*Consignas*.
a - Enumera los rasgos que el fragmento sobre la vida eremita atribuye al «forastero» en la serie que empieza con «tiene un aire distinto».
b - Según el fragmento sobre la vida eremita, ¿quién suele hacer la primera visita al «forastero»?
c - Reanuda el fragmento sobre la vida eremita a partir de su última oración.

*Fragmento del texto*.
....................

Todas las experiencias dan fe de que los inicios son difíciles por la desconfianza de los paisanos que se preguntan quién será ese «forastero» extraño que, por lo general, tiene un aire distinto (la mayoría tiene título universitario), que no recibe visitas, que no tiene ni teléfono ni televisor, que se va a la cama con las gallinas y se levanta con el alba y que sólo cruza con los demás —párroco incluido— las mínimas palabras indispensables. De modo que la primera visita, por lo general, es la del policía local, alertado por las observaciones de los vecinos. Después, poco a poco, se acepta al «forastero» como un miembro de la comunidad, algo extraño. Aunque la mayoría son laicos, también son numerosos aquellos sacerdotes, frailes o monjas que llegan a la vida eremita tras muchos años en comunidades tradicionales. Son los más afortunados, pues una vez que se les concede el permiso para dar el paso a esta nueva forma de vida, suelen tener la ayuda de la familia religiosa de la que proviene.

....................

*Datos mostrados*.
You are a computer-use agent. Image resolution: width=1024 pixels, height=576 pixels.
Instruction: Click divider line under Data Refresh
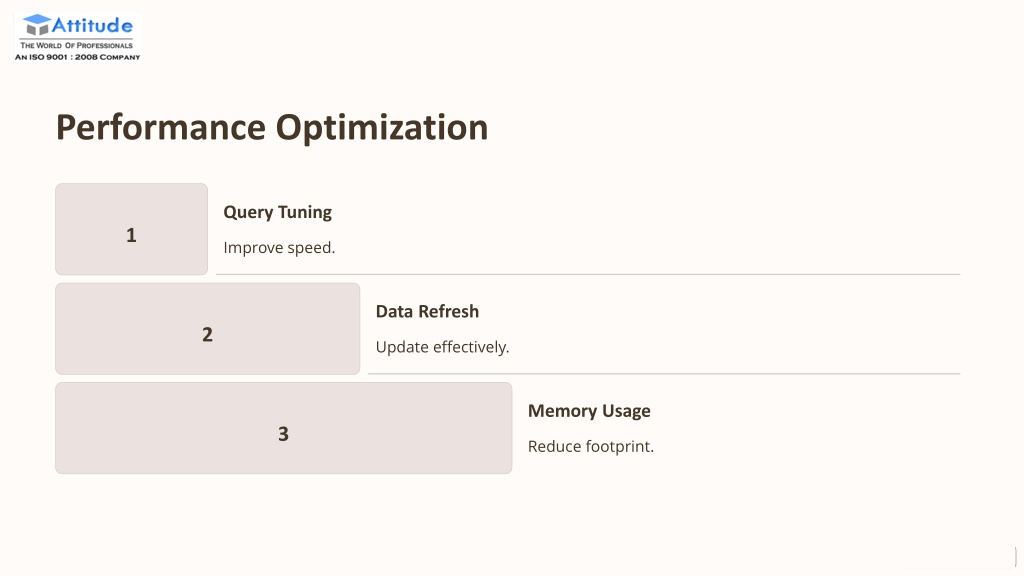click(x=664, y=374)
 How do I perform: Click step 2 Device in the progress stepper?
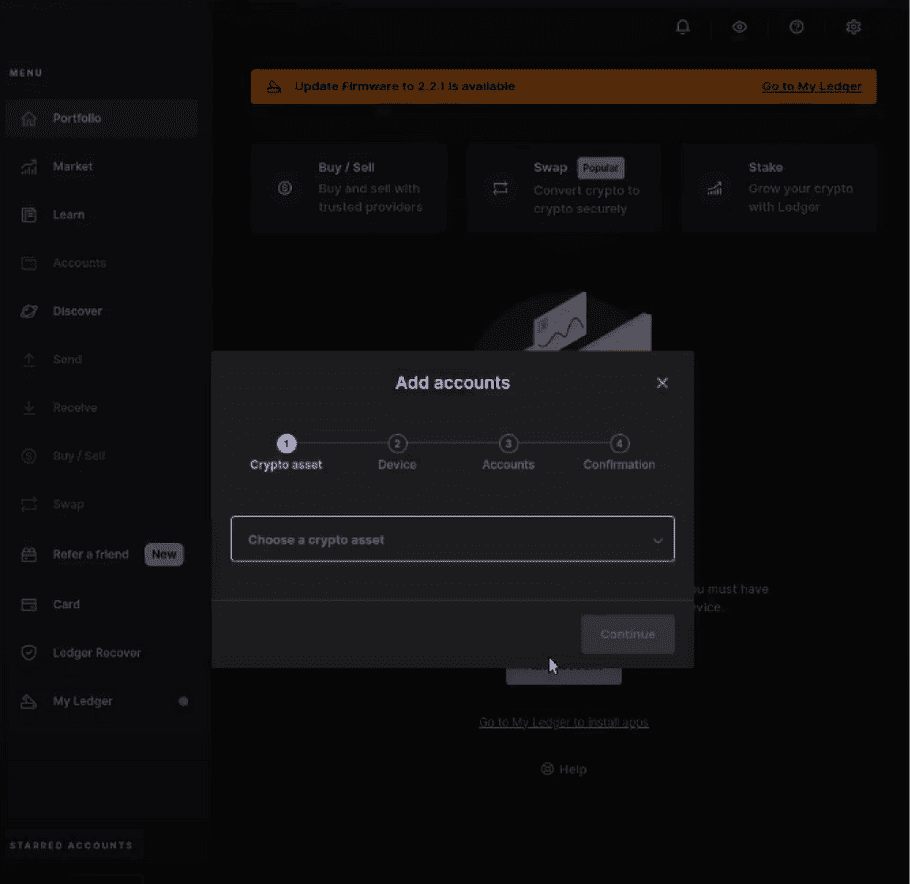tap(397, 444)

....................

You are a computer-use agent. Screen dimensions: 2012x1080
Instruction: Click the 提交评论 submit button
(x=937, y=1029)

....................

*Resultados por tarea*.
a -
- Tiene un aire distinto.
- No recibe visitas.
- No tiene ni teléfono ni televisor.
- Se va a la cama con las gallinas y se levanta con el alba.
- Solo cruza con los demás las mínimas palabras indispensables.

b - El policía local, alertado por las observaciones de los vecinos.

c -
En el ermitaño hay un rechazo radical de la lógica mundana, para la cual sólo la acción, la política, el compromiso social, las inversiones económicas pueden cambiar el mundo para mejor. Él, por su parte, ha respondido a una llamada que le ha hecho comprender hasta el final que sólo quien entrega su vida la salva, y que el modo más eficaz de amar y de ayudar es el de sepultarse bajo el anonimato, el silencio, la impotencia, creyendo hasta el fondo en los misterios vínculos de la «comunión de los santos». Creo que esto es lo que quería decir la inscripción que vi en la pared de la habitación de un anacoreta en una casa deteriorada del corazón de Turín: «El que va al desierto, no es un desertor». Nada de desertor, sino más bien un creyente que, en vez del activismo constructivo sólo en apariencia, ha decidido practicar la forma más alta de caridad en la perspectiva evangélica: la oración ininterrumpida por todos, en la soledad y en el silencio más radicales.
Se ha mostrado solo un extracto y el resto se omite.